Electronic Properties of Heterostructures of 2D Materials: An Ab-Initio Study

Abstract

Researchers have recently become interested in two-dimensional materials such as graphene, hexagonal boron nitride (h-BN), Transition Metal Dichalcogenides (TMDs), etc. Their 2D hexagonal structures result in unique properties, which make these materials attractive for scientists and engineers. In this work, we investigated the electronic properties of graphene, h-BN, and MoS2 based on density functional theory (DFT). We first studied the electronic properties of monolayers of different materials. We found a zero bandgap and observed massless Dirac Hamiltonian in graphene.
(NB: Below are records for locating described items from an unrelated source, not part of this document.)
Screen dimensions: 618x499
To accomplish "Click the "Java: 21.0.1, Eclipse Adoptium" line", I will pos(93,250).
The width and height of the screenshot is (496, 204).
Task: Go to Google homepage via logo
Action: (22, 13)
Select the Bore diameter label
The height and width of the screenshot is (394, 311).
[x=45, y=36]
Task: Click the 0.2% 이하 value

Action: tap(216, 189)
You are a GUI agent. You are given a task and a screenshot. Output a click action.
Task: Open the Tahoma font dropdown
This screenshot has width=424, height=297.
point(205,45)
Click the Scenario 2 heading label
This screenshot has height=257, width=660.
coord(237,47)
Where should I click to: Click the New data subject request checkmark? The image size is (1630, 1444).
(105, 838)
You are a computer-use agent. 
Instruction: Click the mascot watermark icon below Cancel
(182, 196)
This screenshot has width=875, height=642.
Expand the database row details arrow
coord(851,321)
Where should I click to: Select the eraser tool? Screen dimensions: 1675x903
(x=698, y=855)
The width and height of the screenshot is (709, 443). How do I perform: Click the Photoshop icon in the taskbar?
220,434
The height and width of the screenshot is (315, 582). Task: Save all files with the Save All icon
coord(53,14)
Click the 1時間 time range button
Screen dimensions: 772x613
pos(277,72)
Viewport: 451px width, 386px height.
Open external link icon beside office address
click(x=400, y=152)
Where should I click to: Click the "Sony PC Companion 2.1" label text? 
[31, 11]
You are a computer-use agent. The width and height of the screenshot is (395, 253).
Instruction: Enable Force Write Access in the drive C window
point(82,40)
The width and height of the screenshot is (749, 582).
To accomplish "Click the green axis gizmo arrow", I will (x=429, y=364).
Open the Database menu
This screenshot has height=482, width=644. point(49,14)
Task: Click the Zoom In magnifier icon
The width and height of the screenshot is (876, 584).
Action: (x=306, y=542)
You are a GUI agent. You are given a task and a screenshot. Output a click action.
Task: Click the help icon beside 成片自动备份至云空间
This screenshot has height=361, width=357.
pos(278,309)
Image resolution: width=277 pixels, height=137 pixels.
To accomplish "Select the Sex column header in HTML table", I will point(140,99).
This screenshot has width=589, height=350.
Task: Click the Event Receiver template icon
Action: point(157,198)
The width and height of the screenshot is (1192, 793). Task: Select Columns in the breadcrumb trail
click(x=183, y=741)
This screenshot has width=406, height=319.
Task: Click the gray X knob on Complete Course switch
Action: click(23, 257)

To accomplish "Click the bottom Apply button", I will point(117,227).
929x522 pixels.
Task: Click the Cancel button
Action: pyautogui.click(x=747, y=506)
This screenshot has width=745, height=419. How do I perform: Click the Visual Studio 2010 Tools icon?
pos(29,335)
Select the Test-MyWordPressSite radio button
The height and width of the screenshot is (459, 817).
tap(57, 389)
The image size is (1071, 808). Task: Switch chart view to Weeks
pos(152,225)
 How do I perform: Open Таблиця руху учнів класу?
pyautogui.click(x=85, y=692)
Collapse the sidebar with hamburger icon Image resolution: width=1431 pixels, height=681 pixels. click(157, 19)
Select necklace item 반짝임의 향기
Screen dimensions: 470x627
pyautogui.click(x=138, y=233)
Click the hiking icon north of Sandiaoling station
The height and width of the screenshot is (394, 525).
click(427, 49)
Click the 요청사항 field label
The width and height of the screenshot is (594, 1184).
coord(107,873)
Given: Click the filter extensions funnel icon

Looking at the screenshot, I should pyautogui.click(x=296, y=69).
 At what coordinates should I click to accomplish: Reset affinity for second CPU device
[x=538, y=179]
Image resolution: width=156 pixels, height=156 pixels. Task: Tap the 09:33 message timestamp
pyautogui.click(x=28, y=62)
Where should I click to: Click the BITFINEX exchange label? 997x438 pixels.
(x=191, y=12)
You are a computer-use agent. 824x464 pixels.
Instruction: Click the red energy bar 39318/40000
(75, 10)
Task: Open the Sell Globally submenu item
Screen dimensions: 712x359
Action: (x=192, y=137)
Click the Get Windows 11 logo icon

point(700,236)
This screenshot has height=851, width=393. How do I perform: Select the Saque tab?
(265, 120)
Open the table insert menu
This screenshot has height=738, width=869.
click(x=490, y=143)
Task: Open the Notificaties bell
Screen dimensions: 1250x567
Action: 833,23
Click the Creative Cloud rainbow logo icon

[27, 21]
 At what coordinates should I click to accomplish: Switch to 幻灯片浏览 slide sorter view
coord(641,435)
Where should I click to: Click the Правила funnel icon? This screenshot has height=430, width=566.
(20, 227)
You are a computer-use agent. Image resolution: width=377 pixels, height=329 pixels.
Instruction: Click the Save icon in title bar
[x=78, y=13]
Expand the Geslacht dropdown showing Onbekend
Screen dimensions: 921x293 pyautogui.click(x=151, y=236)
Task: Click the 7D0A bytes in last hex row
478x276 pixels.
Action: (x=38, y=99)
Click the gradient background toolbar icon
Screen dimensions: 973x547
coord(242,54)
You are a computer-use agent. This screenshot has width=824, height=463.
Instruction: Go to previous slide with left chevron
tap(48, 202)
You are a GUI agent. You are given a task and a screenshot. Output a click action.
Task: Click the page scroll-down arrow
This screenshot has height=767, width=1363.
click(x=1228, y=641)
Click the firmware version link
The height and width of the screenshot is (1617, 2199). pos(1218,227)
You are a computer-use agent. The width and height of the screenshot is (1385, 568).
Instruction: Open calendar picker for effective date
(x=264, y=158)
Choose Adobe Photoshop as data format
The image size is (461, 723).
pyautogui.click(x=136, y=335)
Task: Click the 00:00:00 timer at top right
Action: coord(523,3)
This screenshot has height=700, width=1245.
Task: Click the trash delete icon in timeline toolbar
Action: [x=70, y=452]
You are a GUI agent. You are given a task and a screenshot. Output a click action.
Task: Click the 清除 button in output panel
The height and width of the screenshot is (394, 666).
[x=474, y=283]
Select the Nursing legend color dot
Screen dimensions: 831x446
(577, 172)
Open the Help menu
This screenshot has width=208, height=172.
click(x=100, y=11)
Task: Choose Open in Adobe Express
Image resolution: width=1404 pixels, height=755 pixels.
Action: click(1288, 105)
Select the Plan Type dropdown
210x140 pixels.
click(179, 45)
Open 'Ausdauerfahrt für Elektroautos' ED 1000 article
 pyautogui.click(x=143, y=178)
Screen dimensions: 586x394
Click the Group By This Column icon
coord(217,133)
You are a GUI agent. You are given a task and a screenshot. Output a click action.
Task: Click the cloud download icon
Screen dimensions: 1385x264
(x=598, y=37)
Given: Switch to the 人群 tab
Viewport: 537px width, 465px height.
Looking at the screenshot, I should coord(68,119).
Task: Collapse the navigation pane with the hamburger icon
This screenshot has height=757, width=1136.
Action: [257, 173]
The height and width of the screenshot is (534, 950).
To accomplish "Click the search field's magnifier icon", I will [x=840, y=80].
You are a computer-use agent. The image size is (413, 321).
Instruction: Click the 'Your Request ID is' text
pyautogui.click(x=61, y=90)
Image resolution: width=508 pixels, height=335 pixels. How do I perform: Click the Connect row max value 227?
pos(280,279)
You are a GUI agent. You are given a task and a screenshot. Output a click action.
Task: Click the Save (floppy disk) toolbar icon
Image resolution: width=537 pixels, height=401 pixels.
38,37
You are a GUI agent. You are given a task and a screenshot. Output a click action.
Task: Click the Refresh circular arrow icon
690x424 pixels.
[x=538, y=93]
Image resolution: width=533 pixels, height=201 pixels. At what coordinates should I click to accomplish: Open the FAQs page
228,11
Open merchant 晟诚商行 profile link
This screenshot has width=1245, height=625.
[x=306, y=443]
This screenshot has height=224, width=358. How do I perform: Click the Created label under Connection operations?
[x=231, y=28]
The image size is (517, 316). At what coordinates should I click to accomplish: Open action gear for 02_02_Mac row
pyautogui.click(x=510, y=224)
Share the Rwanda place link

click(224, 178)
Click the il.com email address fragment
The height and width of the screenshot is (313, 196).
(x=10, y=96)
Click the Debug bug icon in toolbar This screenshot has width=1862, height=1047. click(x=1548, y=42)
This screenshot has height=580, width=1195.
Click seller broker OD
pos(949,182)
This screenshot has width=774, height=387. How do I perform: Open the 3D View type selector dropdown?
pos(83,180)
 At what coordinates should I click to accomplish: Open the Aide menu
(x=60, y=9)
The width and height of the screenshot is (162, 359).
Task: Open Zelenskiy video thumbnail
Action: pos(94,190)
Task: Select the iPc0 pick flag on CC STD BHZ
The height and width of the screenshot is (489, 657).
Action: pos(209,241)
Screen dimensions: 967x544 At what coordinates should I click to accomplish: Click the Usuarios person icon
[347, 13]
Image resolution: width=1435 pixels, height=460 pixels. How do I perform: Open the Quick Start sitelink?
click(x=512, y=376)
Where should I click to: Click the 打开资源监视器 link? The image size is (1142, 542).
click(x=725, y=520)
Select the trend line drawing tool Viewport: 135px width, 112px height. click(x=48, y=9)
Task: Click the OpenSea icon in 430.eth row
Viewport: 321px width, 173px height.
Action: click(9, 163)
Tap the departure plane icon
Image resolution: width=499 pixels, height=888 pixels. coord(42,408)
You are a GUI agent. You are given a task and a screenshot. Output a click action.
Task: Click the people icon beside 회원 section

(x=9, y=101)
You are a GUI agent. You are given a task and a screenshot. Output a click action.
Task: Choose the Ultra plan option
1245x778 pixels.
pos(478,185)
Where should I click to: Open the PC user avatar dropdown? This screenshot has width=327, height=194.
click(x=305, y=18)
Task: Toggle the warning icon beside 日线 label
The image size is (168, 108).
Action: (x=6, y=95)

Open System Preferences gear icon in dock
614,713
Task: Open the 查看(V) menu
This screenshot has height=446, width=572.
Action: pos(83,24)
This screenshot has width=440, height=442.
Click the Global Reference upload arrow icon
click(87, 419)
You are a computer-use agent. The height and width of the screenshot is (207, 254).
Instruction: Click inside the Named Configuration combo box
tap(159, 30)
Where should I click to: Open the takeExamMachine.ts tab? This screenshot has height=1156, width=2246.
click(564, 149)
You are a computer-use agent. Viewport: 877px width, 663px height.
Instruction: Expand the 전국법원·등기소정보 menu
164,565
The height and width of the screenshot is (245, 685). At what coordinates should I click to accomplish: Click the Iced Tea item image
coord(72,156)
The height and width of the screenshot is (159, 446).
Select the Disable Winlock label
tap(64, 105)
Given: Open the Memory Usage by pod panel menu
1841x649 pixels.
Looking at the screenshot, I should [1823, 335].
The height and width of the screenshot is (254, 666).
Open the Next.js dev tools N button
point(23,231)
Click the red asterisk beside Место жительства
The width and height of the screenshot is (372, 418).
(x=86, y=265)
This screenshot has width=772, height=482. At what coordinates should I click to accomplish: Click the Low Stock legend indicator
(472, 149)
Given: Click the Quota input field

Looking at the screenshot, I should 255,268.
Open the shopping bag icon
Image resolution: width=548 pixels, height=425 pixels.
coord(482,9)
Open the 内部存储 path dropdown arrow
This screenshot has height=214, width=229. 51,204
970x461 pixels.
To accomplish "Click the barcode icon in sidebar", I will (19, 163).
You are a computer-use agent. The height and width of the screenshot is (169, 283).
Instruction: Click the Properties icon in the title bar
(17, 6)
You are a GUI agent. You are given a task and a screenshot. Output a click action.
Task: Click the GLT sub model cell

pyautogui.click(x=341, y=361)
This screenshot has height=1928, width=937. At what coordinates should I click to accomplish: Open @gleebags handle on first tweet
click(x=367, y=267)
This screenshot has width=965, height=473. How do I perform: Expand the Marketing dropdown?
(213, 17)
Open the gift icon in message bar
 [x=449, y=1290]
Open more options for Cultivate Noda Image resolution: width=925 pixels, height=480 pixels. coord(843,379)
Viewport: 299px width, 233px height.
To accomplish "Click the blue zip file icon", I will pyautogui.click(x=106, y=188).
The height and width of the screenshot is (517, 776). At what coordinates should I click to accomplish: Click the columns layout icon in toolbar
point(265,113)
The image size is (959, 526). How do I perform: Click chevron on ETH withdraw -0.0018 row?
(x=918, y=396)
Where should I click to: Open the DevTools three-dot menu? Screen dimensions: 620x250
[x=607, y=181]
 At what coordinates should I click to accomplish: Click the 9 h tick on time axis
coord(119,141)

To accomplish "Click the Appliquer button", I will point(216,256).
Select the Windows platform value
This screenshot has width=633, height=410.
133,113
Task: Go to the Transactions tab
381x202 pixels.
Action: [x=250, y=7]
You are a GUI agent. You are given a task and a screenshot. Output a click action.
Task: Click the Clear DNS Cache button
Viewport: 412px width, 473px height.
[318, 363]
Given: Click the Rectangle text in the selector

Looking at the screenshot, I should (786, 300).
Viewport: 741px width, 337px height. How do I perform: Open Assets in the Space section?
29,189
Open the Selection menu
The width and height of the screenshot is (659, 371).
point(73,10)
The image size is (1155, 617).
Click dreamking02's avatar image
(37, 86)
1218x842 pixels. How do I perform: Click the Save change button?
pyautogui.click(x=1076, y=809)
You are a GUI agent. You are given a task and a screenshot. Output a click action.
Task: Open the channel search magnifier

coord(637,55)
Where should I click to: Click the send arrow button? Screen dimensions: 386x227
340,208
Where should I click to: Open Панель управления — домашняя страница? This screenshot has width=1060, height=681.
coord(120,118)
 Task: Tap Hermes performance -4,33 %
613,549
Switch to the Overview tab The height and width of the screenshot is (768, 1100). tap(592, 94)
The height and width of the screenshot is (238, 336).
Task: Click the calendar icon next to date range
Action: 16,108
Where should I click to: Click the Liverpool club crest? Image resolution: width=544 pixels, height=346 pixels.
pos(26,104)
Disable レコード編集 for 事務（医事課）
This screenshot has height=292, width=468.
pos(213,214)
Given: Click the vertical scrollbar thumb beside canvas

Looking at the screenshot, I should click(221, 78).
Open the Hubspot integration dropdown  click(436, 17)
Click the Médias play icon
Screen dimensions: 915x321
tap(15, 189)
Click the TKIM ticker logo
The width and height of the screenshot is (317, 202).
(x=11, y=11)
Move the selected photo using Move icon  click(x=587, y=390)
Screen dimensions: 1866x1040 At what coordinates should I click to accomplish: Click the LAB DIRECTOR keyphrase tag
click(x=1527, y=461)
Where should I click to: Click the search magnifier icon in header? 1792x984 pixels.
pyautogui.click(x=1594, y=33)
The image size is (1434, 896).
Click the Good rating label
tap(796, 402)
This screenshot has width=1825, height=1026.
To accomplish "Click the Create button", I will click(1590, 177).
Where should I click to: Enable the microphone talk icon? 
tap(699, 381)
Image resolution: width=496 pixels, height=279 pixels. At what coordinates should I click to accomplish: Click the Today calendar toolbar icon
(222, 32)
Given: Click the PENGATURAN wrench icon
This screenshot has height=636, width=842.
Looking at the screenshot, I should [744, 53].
For h-BN, a large bandgap at K-point was observed. Also, we observed the bandgap opening in MoS2 and a strong splitting of its bands. Then, we extended these studies to graphene and h-BN bilayers. For graphene bilayer, we observed a gapless material and massive Dirac fermions. For h-BN bilayer, an indirect bandgap was observed, smaller in comparison with its monolayer. The main focus of this study was the investigation of graphene/h-BN heterostructures for different stacking configurations. The suitability of h-BN as a substrate for graphene is due to its small lattice constant mismatch with graphene and its high insulating gap (~ 5 eV). Another important aspect to be observed in graphene/h-BN heterostructures is the gap opening brought by the h-BN layer proximity to the initially gapless graphene layer. We found the effect of bandgap opening in graphene/h- BN and determined the most stable configuration which is the AB[CB]. This work supports the findings of many researchers who demonstrate that graphene/h-BN heterostructures are very useful as building blocks for nanodevices with desirable electronic properties.